Eine eigene Verantwortung für die Folgen der Corona-Politik lehnte er schon damals ab:
Die Bilder aus Bergamo haben seinerzeit keinen Zweifel daran gelassen, wie ernst die Lage ist und dass gehandelt werden muss. Wir haben nur einen Vorschlag unterbreitet, was zu tun ist.“
Die freie Journalistin Aya Velázquez veröffentlichte bereits im August 2022 einen umfangreichen Artikel über Bude. Darin attestierte sie dem „No-COVID“-Aktivisten eine „verstörende Rhetorik“. Bude äußerte sich in einem Interview vom 7. Dezember 2021 wie folgt:
Impfgegner müssen fühlbare Nachteile haben. Und im Grunde, in gewisser Weise, kann man sich nicht länger mit denen beschäftigen. Das ist so. Die kann man nicht nach Madagaskar verfrachten.“
Task-Force war sich schnell einig
Während der Podiumsrunde in Graz hob Bude insbesondere auf die schwierigen Umstände ab, denen die COVID-19-Task-Force des BMI im März 2020 ausgesetzt gewesen sei: Man habe nur zehn Tage Zeit gehabt, „das Corona-Kabinett mit einem Ratschlag zu versorgen“. Außer „Blaupausen aus Taiwan, Südkorea und China“, früheren Erfahrungen mit SARS oder Cholera und „Daten über die Verfügbarkeit von Intensivbetten“ hätten wenig Anhaltspunkte vorgelegen, an denen sich das Team hätte orientieren können.
Dennoch sei dem Gremium von Anfang an klar gewesen, dass man nicht auf die Krankenhäuser habe hoffen können. Insofern sei man sich schnell einig gewesen, dass man aufs Abstandhalten, auf die Isolation von Infizierten, aufs Testen und auf Nachverfolgung setzen würde. Statt wie Schweden auf das Modell „natürliche Selektion“ zurückzugreifen, habe die Gruppe also insgesamt eine „gezielte Eindämmung“ wie in Österreich favorisiert. Das Thema Übersterblichkeit sei „kein Kriterium“ gewesen.
Dass man generell „Kulturfragen aus dem Spiel“ herauslassen wollte, sei ebenfalls früh Konsens gewesen.
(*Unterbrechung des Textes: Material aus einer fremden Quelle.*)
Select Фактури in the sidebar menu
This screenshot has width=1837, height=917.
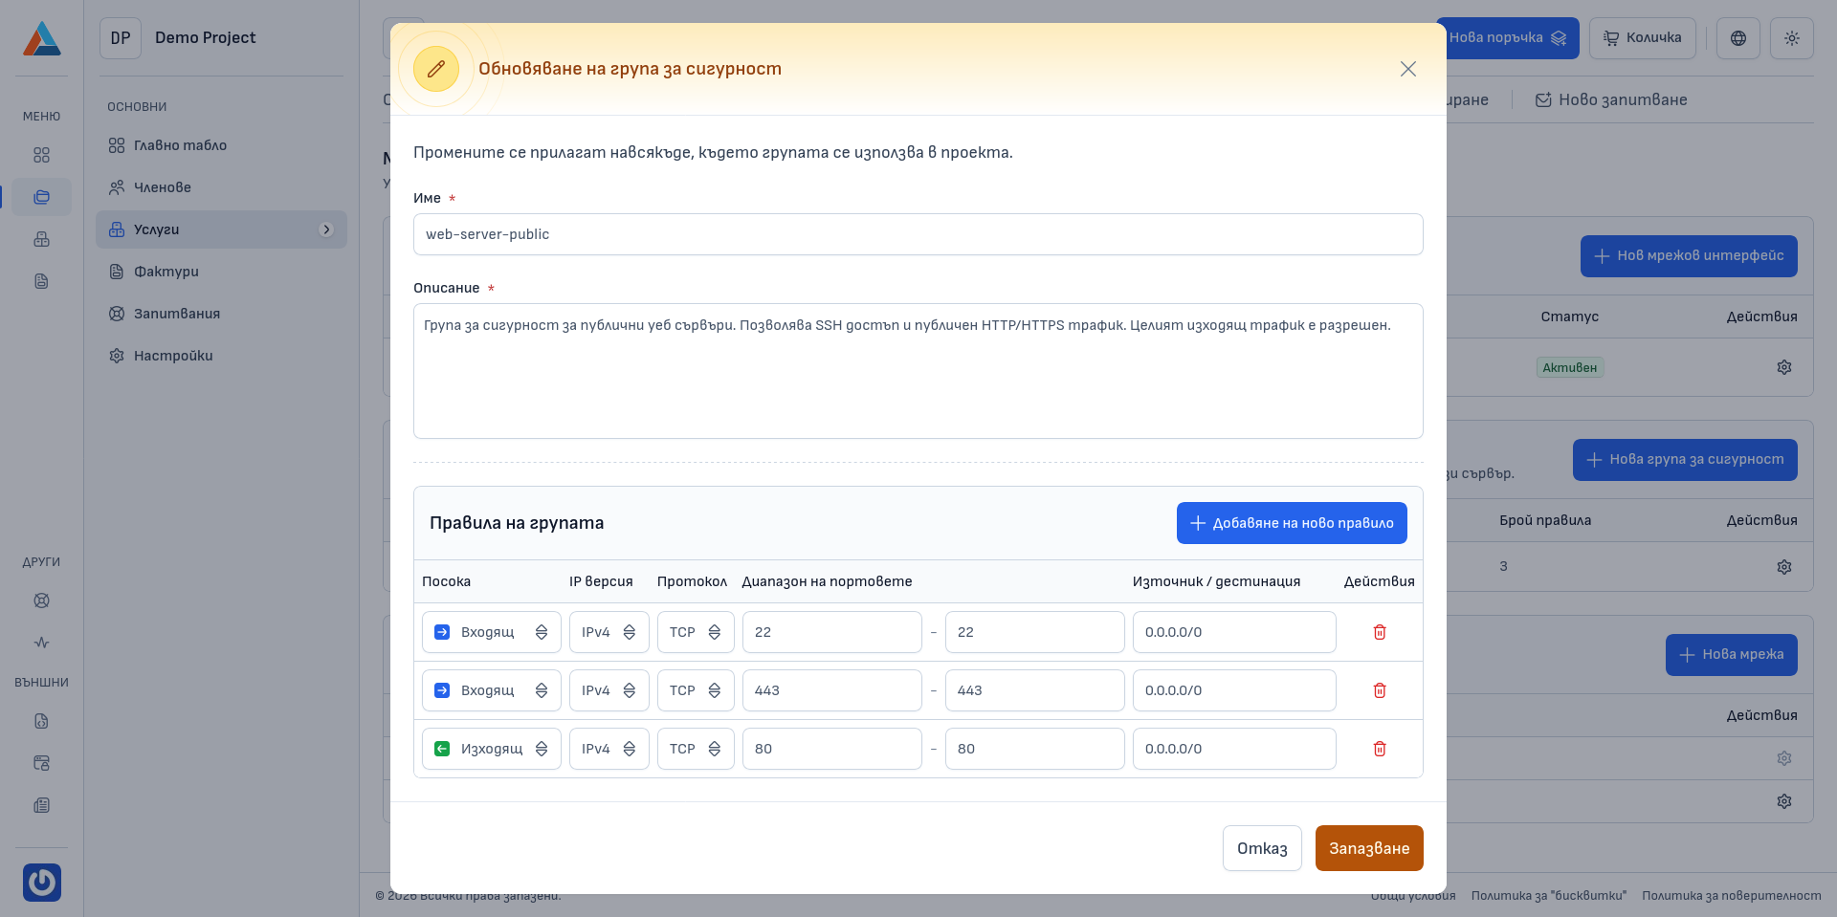[168, 272]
Die „wirtschaftlichen Konsequenzen von Lockdowns“ aber stets im Blick, habe das Gremium beschlossen, „den industriellen Stock zu schützen und die Kommunikationswissenschaft […] im Grunde zu schwächen, Wirtschaft, Restaurationsbetriebe usw. usw.“ (Video circa ab Minute 29:42 auf „YouTube“).
Im Juli 2022 legte die ehrenamtliche „Evaluationskommission“ gemäß Paragraf 5 (9) IfSG ihren mit Spannung erwarteten Bericht über die „Evaluation der Rechtsgrundlagen und Maßnahmen der Pandemiepolitik“ vor (PDF-Datei). Kommissionsmitglied Prof. Werner Bergholz kritisierte im Anschluss weit mehr als nur fehlende oder mangelhafte Daten.
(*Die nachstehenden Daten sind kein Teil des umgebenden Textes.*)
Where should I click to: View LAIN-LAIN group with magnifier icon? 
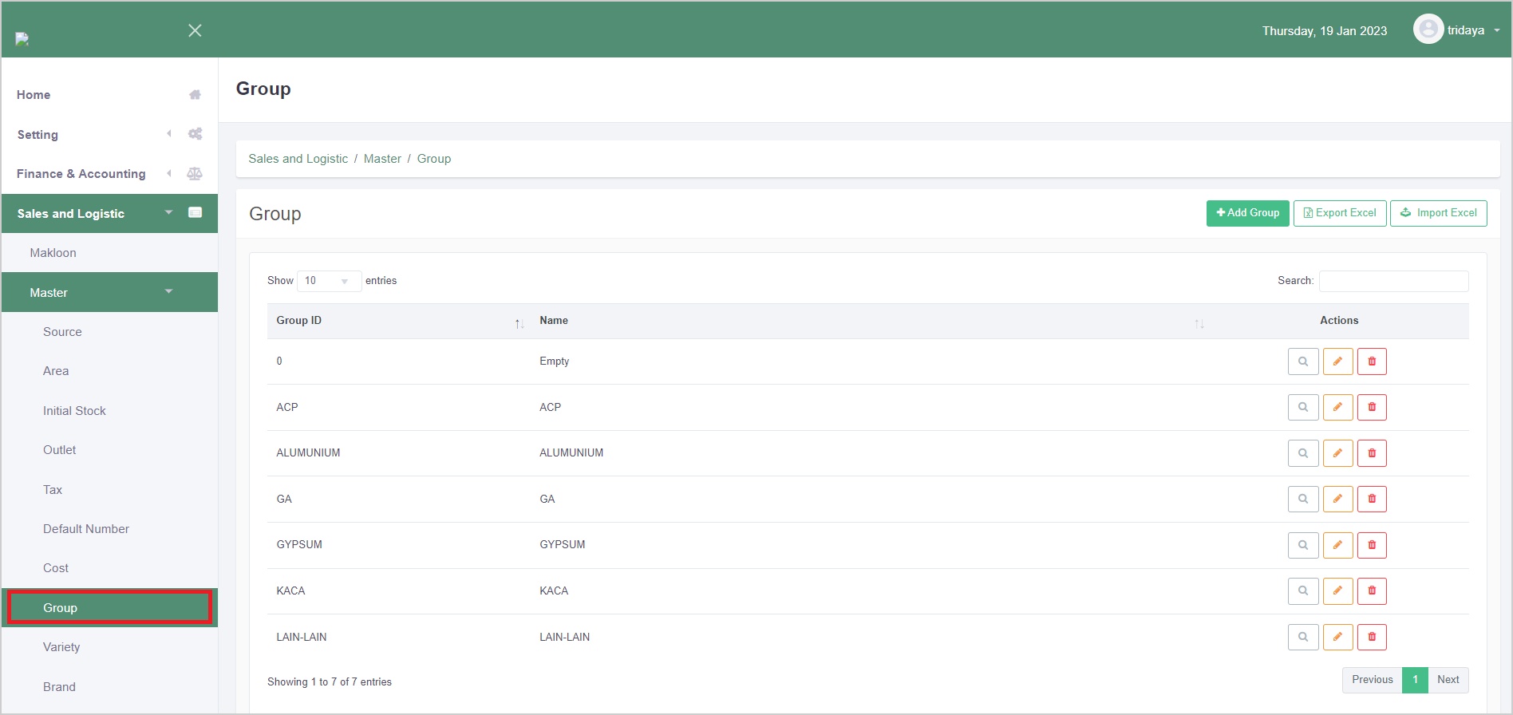pyautogui.click(x=1302, y=637)
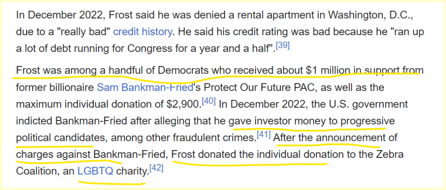
Task: View footnote reference 42
Action: 156,168
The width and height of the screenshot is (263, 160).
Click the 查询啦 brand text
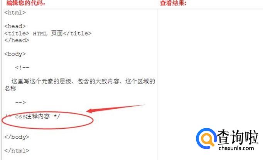(x=238, y=137)
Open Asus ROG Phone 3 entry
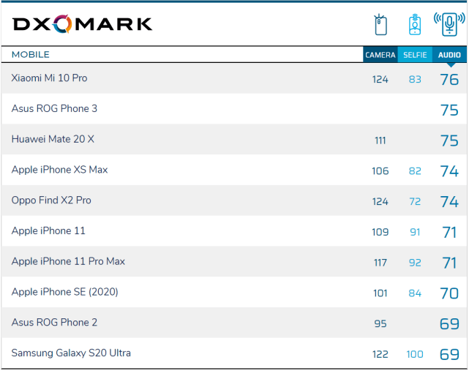This screenshot has height=371, width=469. [54, 108]
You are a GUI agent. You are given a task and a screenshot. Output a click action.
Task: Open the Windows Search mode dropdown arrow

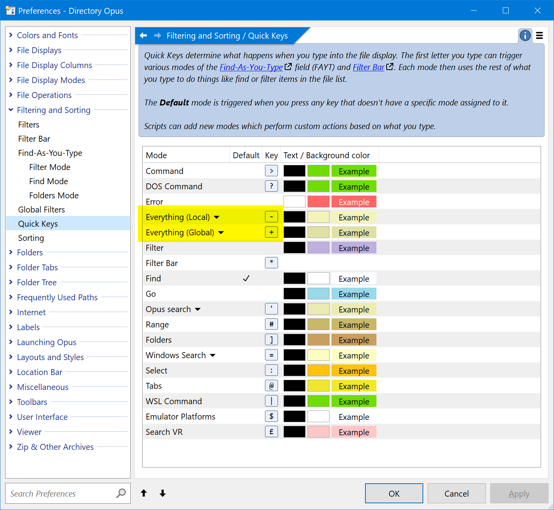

Die Podiumsdiskussion mit Prof. Heinz Bude fand unter dem Titel „Gesellschaft im Ausnahmezustand – Was lernen wir aus der Corona-Krise?“ schon am 24. Januar 2024 an der Universität Graz statt. Der Videomitschnitt in voller Länge fand aber in Deutschland erst vor ein paar Tagen seinen Weg in die sozialen Netzwerke.